Государство периода Мэйдзи было обеспокоено тем, что японцы физически слабее европейцев, не могут составить им конкуренцию в экономическом соревновании и возможном военном столкновении. Поэтому государство всячески способствовало повышению двигательной активности японцев, прежде всего мужчин. Создание же публичных садов предоставляло возможности для моциона, занятий физкультурой и спортом. Впервые в японской истории системная забота о здоровье подданных стала предметом внимания государства. Император Мэйдзи позиционировался как отец/ мать всех японцев, и государство в его лице начало процесс по присвоению тех функций, которые раньше принадлежали родителям: дать детям образование (всеобщее обязательное начальное образование было введено в 1872 г.), вырастить их здоровыми, крепкими и сильными. Публичным садам отводилась в этом деле большая роль.
Прежние сады тоже предназначались для охраны здоровья – с помощью магических ухищрений, манипуляций с камнями и водой. Но эта защита распространялась преимущественно на хозяев сада. Защитная функция садов нынешних обосновывалась с помощью языка современной западной медицины, уверенной в том, что моцион и двигательная активность полезны для организма всей нации, а вырабатывающие кислород зеленые насаждения очищают воздух от исходящих от почвы «миазмов», считавшихся в то время источником многих эпидемических заболеваний. Особое беспокойство доставляла завезенная из-за моря холера, эпидемии которой регистрируются в Японии в 1877, 1879 и 1886 гг. (во время последней умерло около 100 тыс. человек). Для профилактики «западных» болезней предлагалось использовать западные же средства. Таким образом, предполагалось, что публичные сады, характеризовавшиеся как «городские легкие», в конечном счете заполнят здоровые, физически крепкие и жизнерадостные дети-подданные, способные к выполнению тех великих задач, которые поставит перед ними их чадолюбивый император-родитель. И сад традиционный, и сад новый предназначались для продления жизни, но потенции частного или же храмового сада обеспечивали здоровьем ограниченное количество людей. Что до сада публичного, то его возможности в этом отношении были намного больше. Садовое многолюдье становится при этом не источником вирусов (они были открыты Дмитрием Ивановским в 1892 г.), оно воспринимается как атрибут полноценной современной жизни.

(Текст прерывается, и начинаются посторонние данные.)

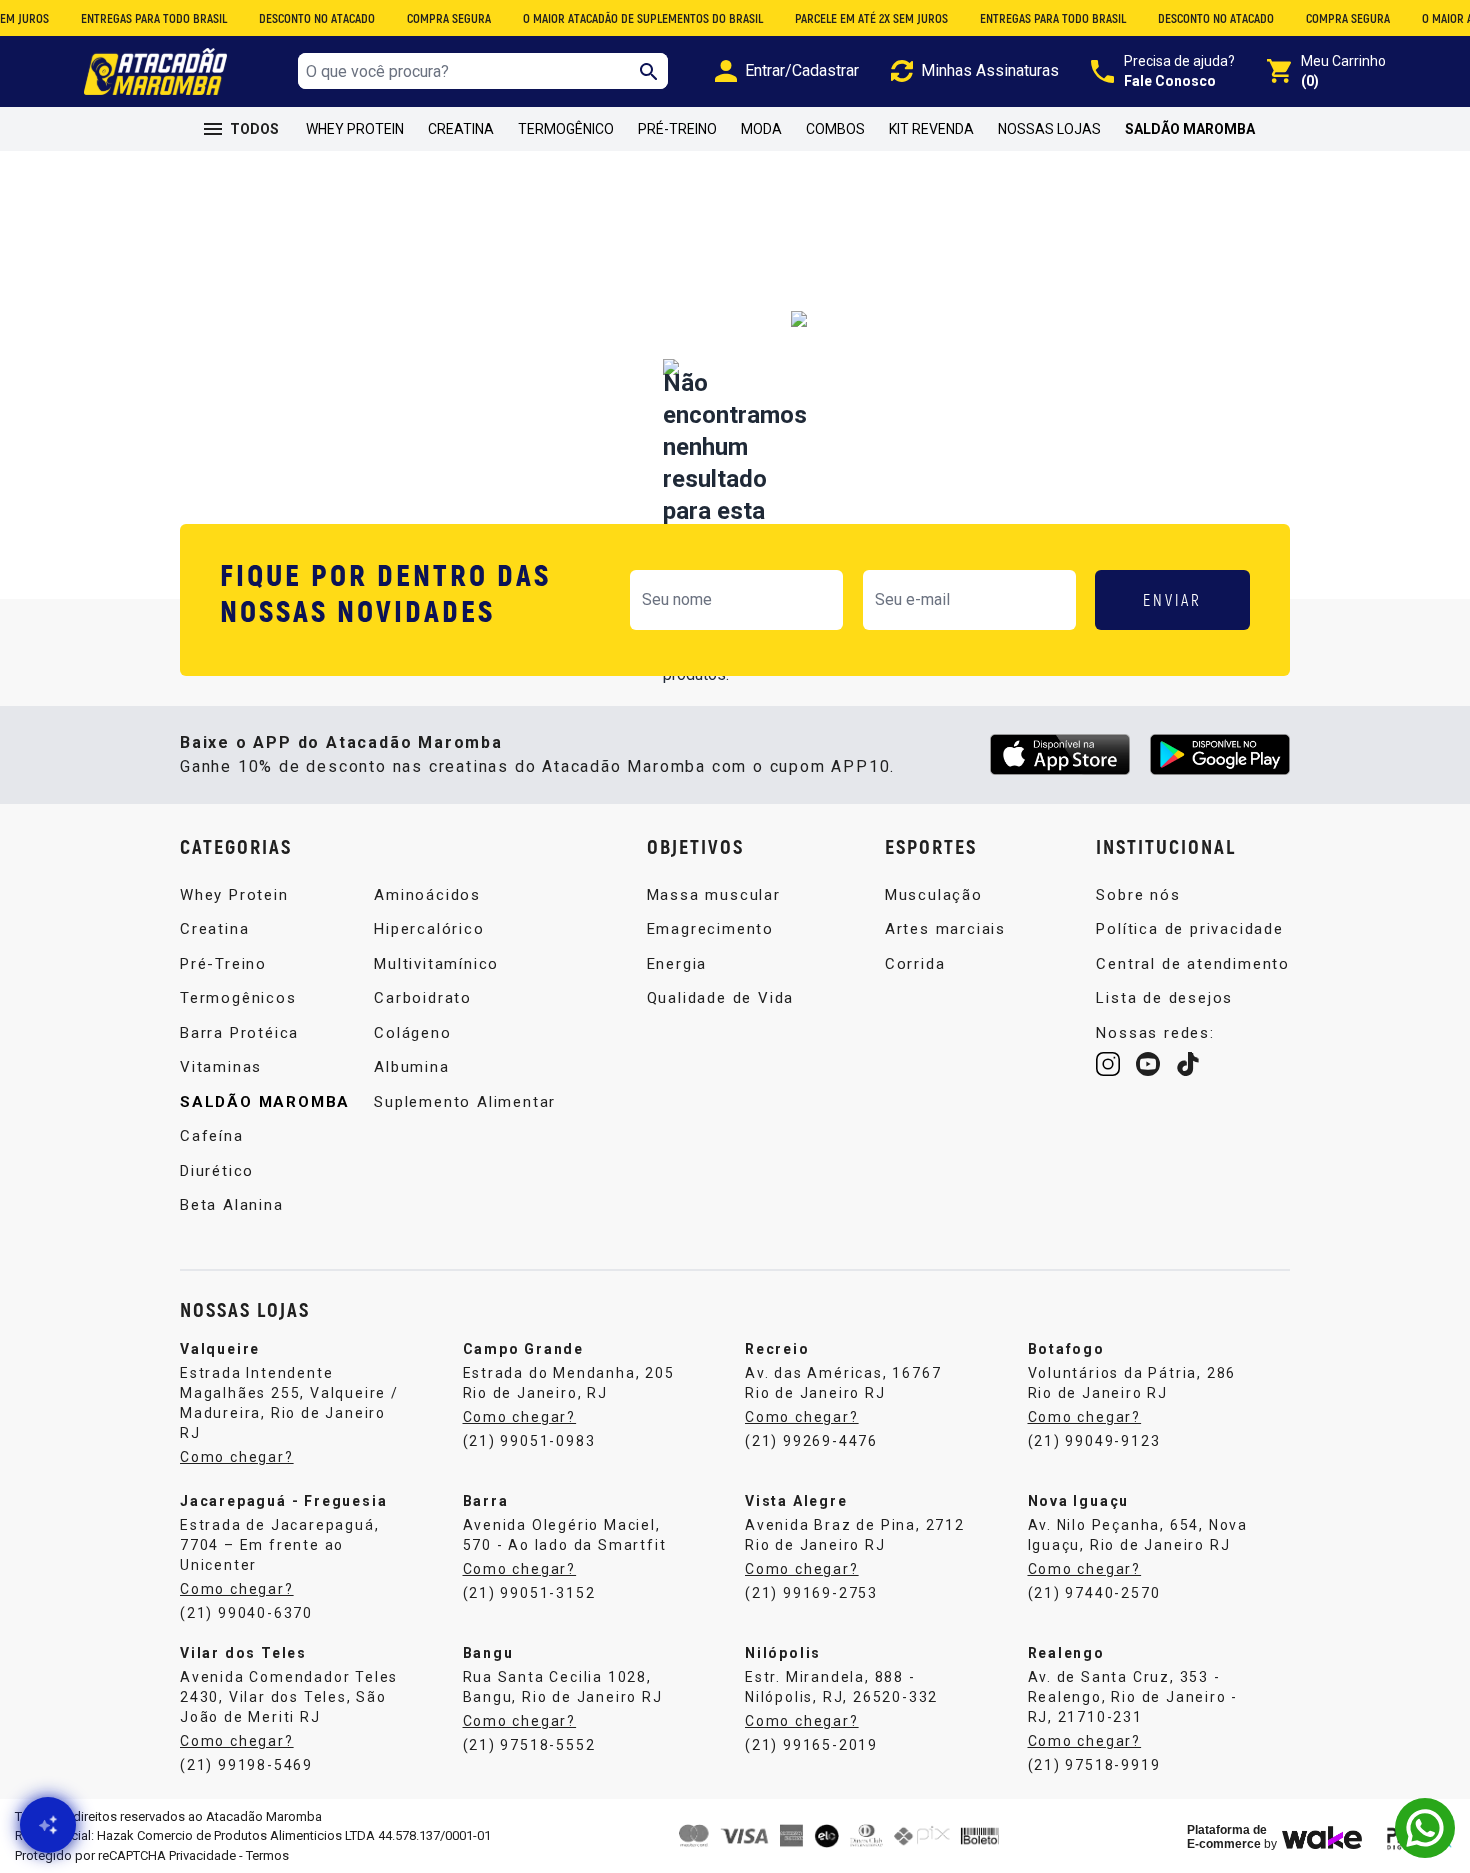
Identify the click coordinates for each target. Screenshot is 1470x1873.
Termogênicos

Задачи, стоявшие перед страной, были велики – следовало догнать Запад в военной, экономической и культурной сферах. Глагол «догнать» требовал ускоренного движения. Сам император Мэйдзи подавал пример – отказался от приличествующего императору неподвижного образа жизни и упражнялся в верховой езде. На момент обнародования плана по созданию публичных садов отцу всеяпонской семьи исполнился 21 год (отметим, что настоящих детей у него в этот момент еще не народилось, а его единственный оставшийся в живых сын – будущий император Тайсё – появится на свет только в 1879 г.). Государя беспокоило, что его неразумные дети проводят досуг за нездоровыми занятиями. Он призывал их изо всех сил трудиться на благо Японии. Но трудом дело не ограничивалось – он подвергал контролю не только рабочее время своих подданных, но и их досуг. При всей разумности предлагаемых государственных мер по пропаганде здорового образа жизни следует помнить, что такой подход таил угрозу превратить Японию в тоталитарное государство, что и было впоследствии осуществлено на практике.